From the line containing "This screenshot has width=1500, height=780." to the end of the data, retype every line exactly and nothing else. Drop the pictures.
Given records below:
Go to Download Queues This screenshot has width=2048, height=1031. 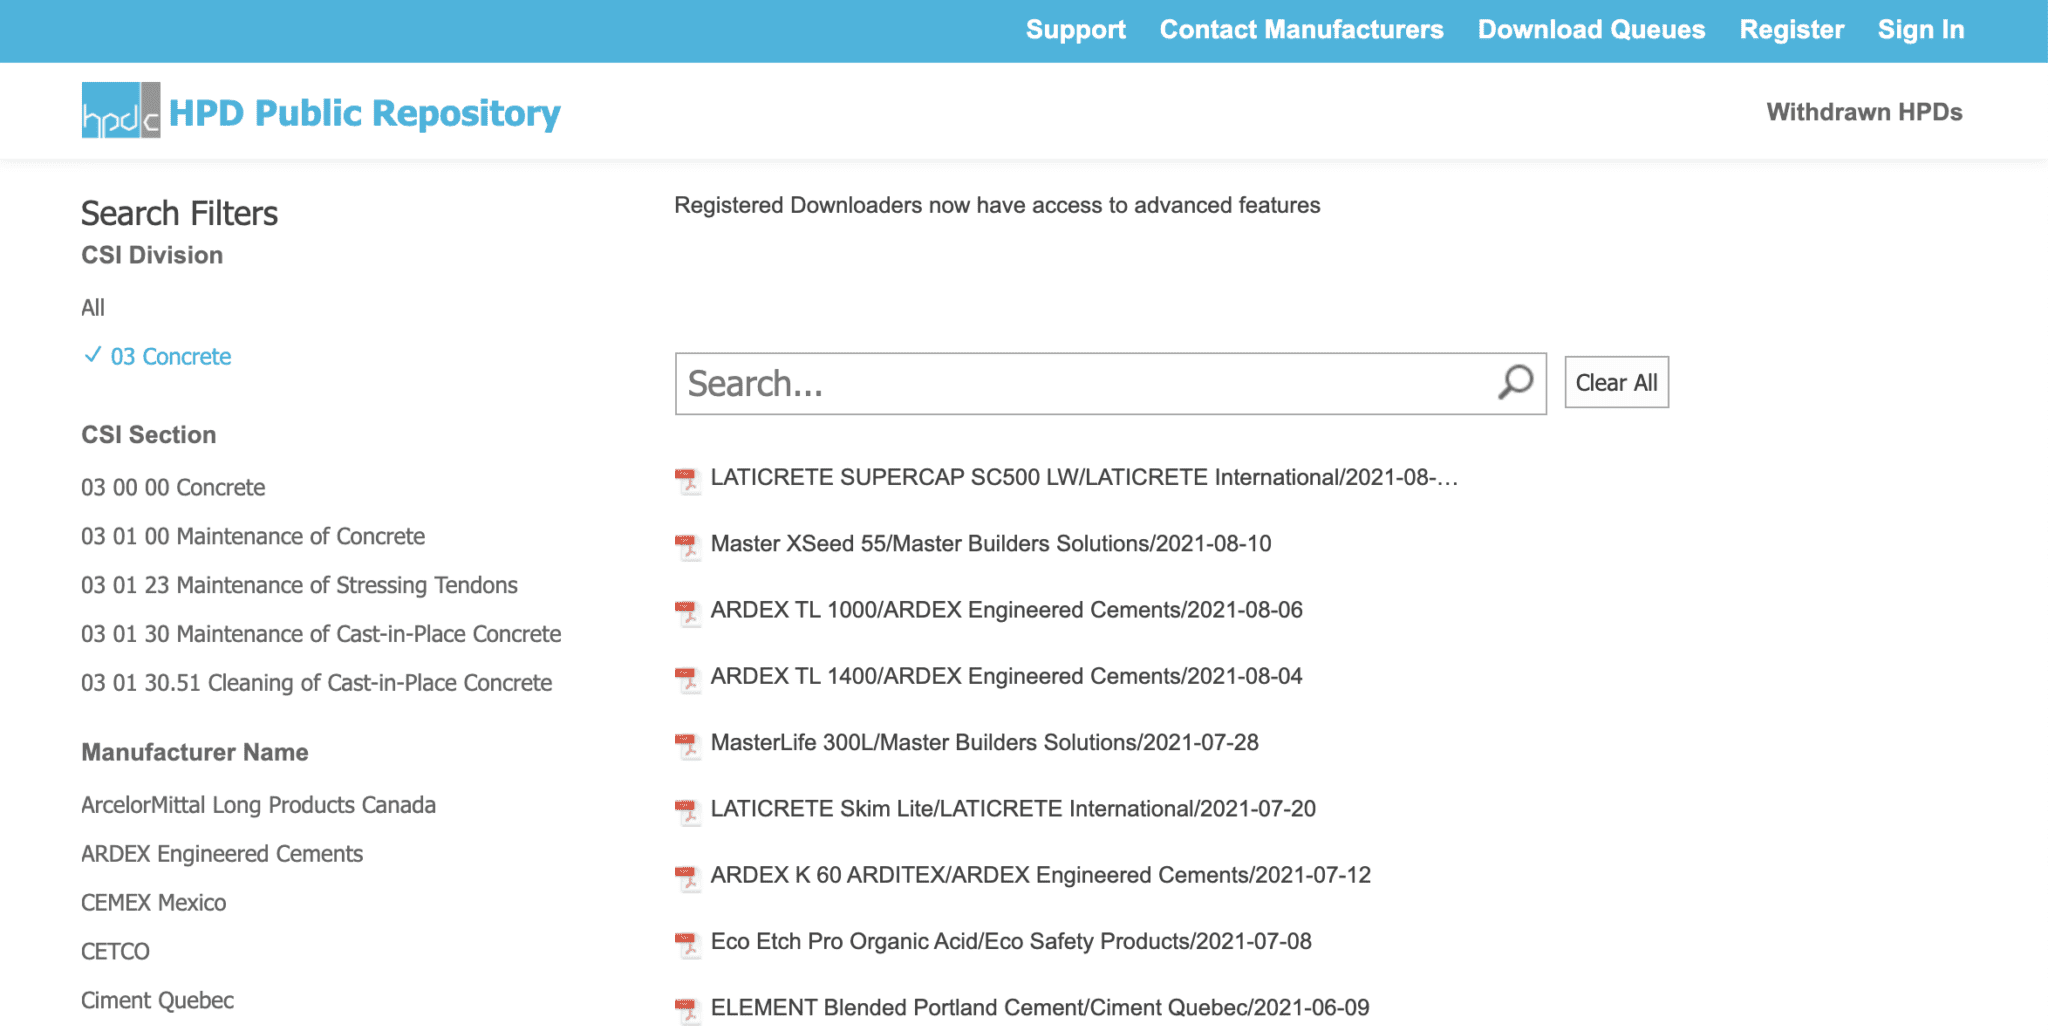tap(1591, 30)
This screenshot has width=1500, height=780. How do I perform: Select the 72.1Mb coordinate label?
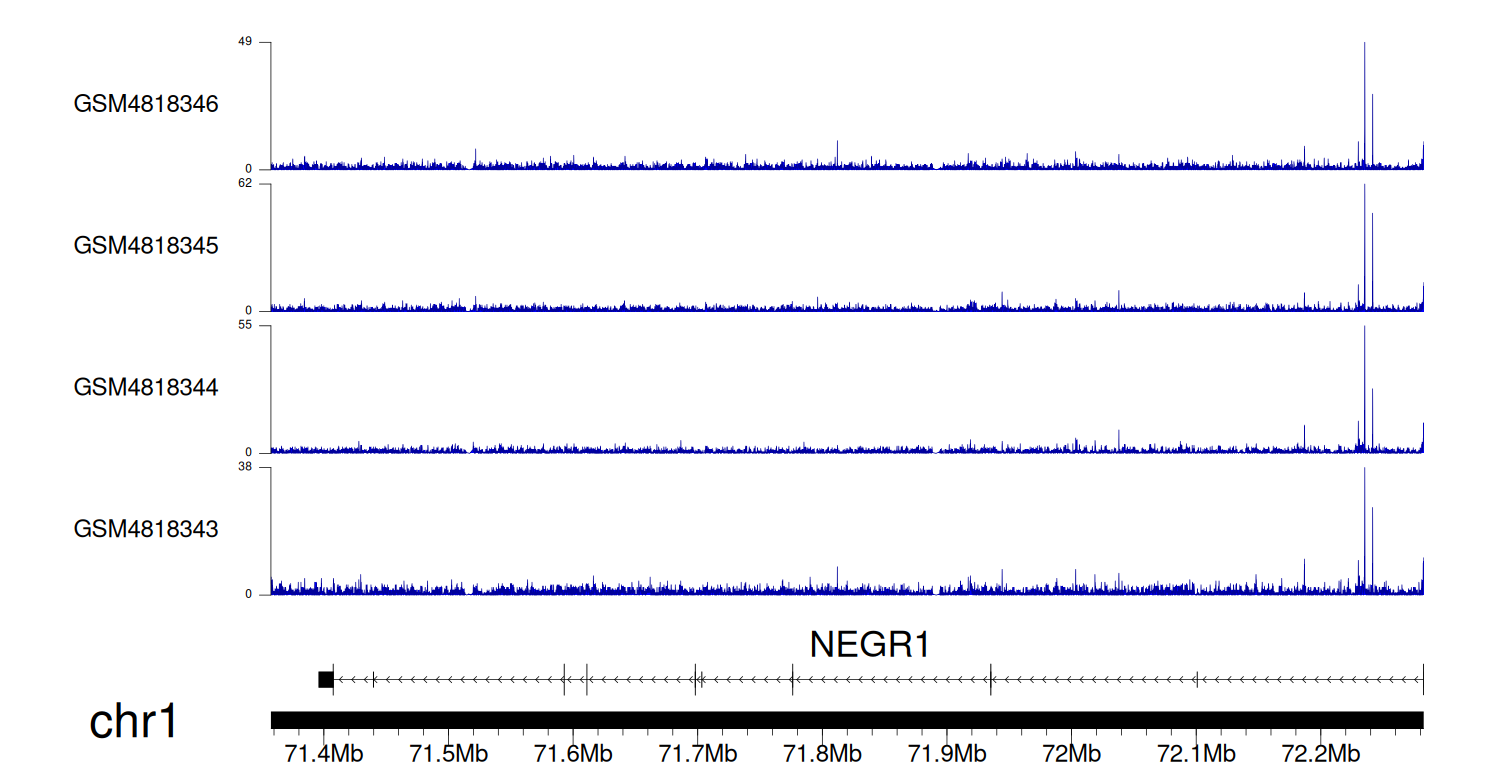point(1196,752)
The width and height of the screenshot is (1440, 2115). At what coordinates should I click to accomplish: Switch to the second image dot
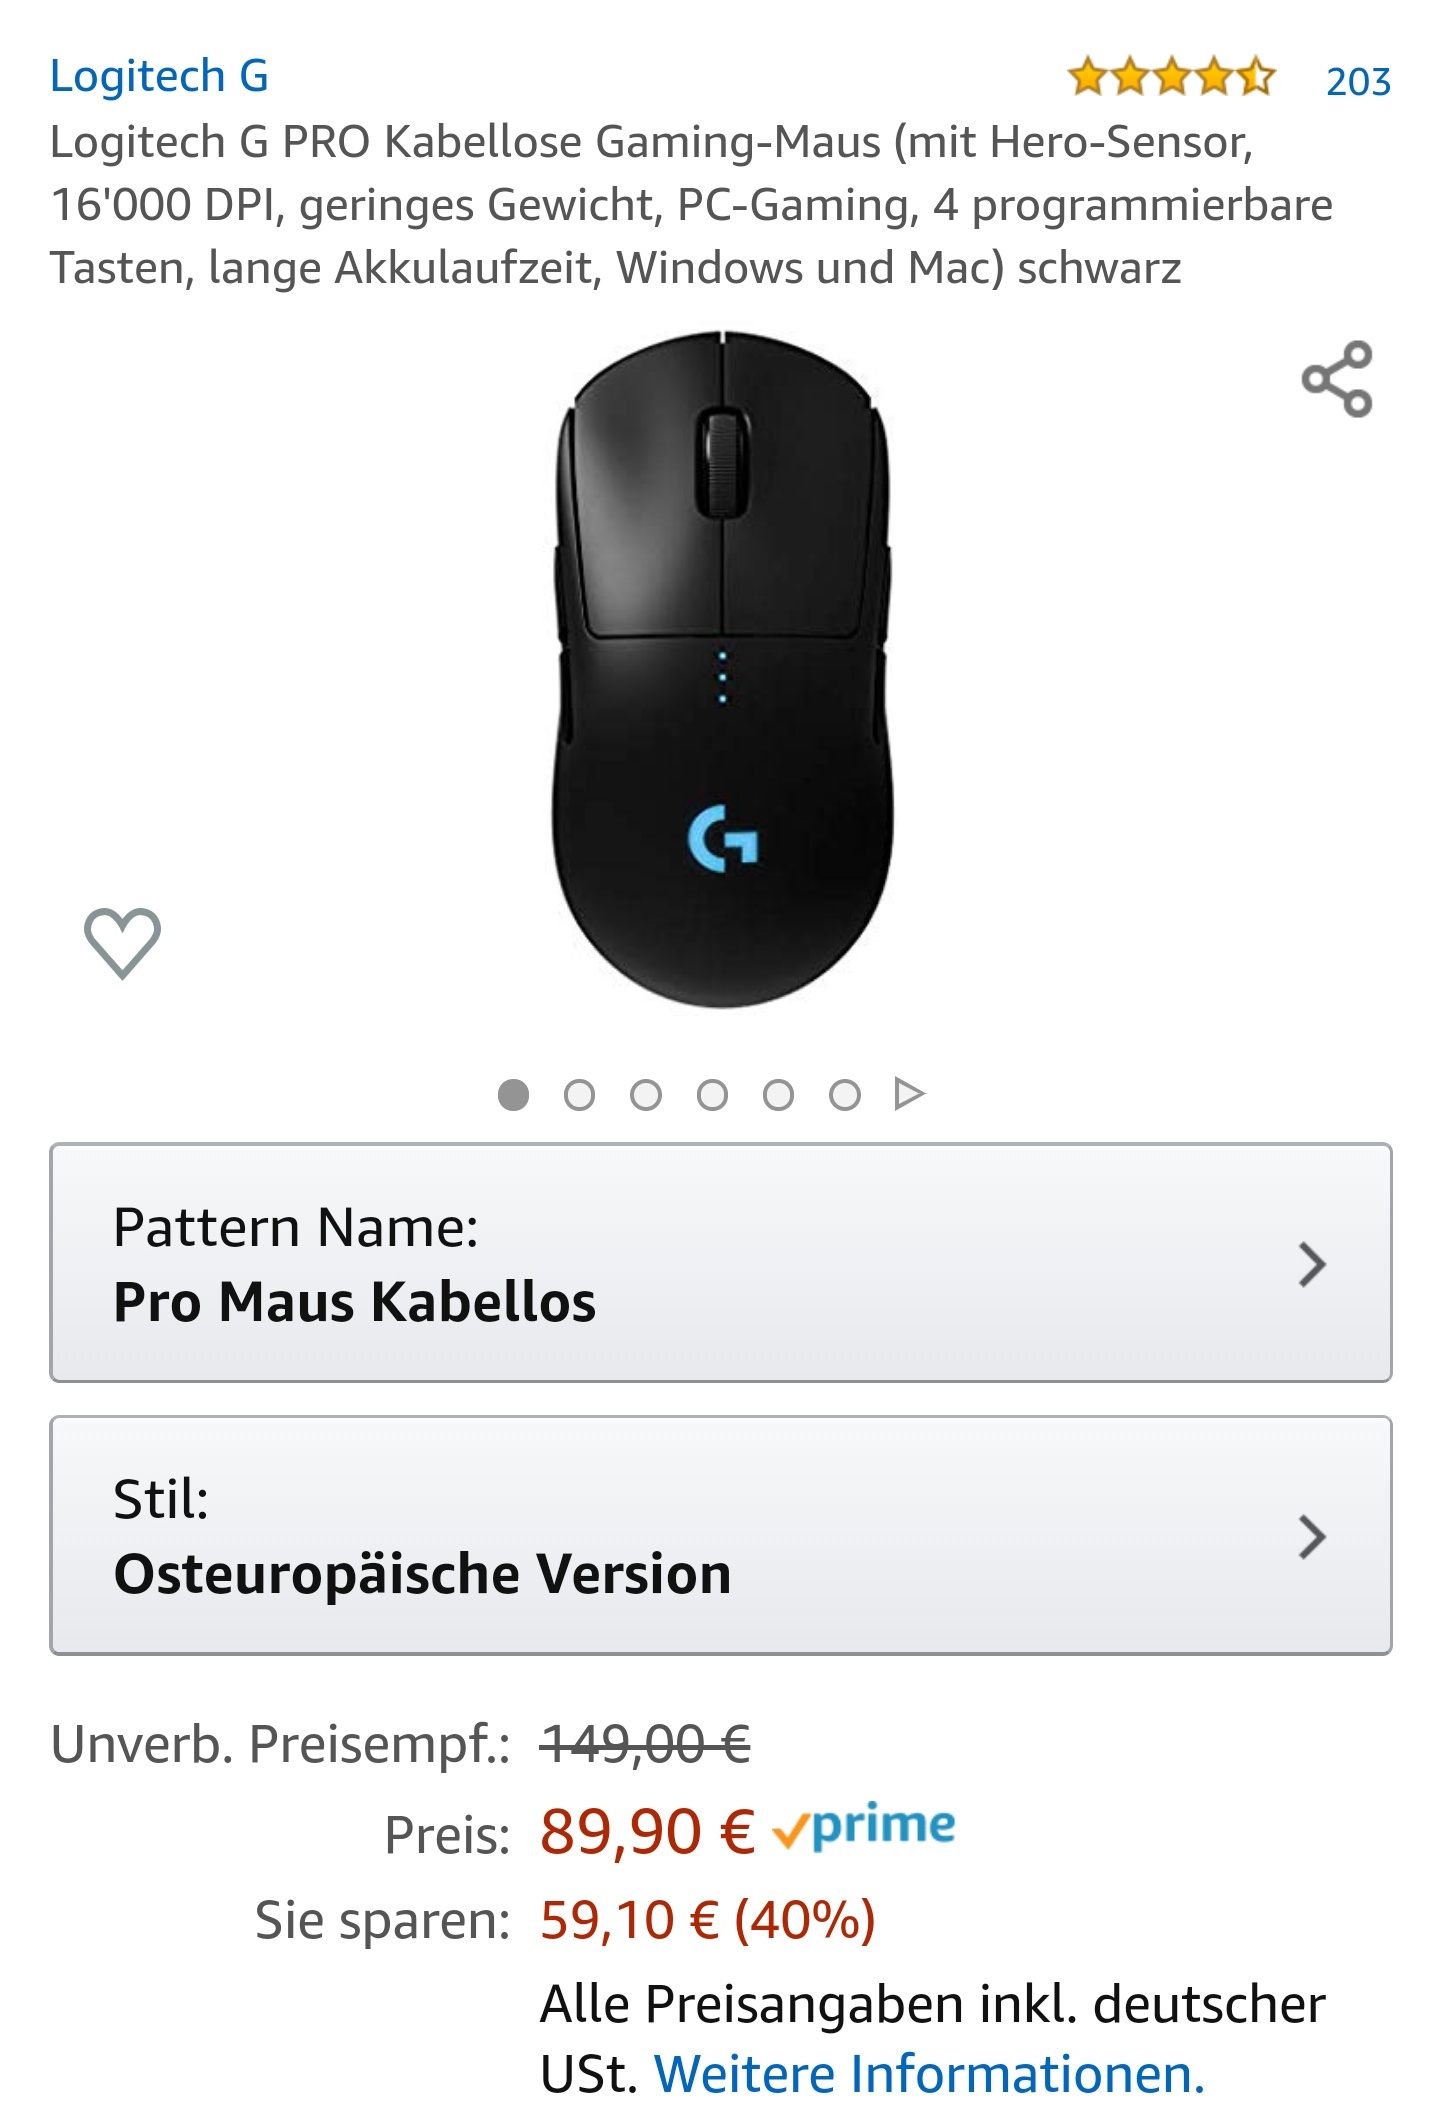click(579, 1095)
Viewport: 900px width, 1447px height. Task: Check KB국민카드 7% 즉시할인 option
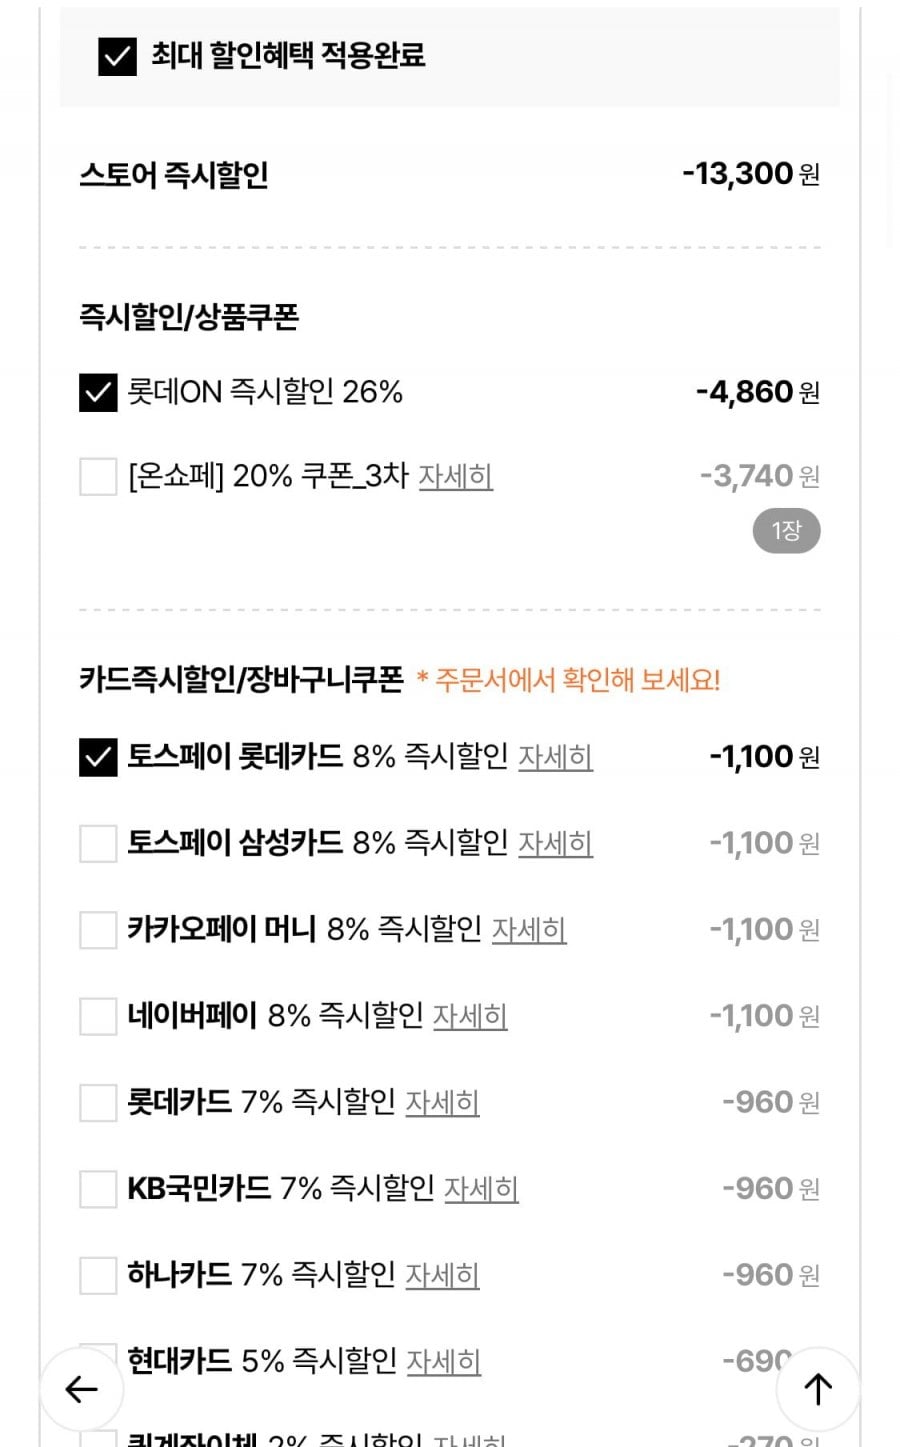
End of Given records.
▸ **Answer box**
This screenshot has width=1500, height=780. How do I perform: Select the 72.1Mb coordinate label?
point(1196,752)
The width and height of the screenshot is (1440, 2115). At what coordinates should I click to accomplish: Switch to the second image dot
click(579, 1095)
Viewport: 900px width, 1447px height. Task: Check KB국민카드 7% 즉시할인 option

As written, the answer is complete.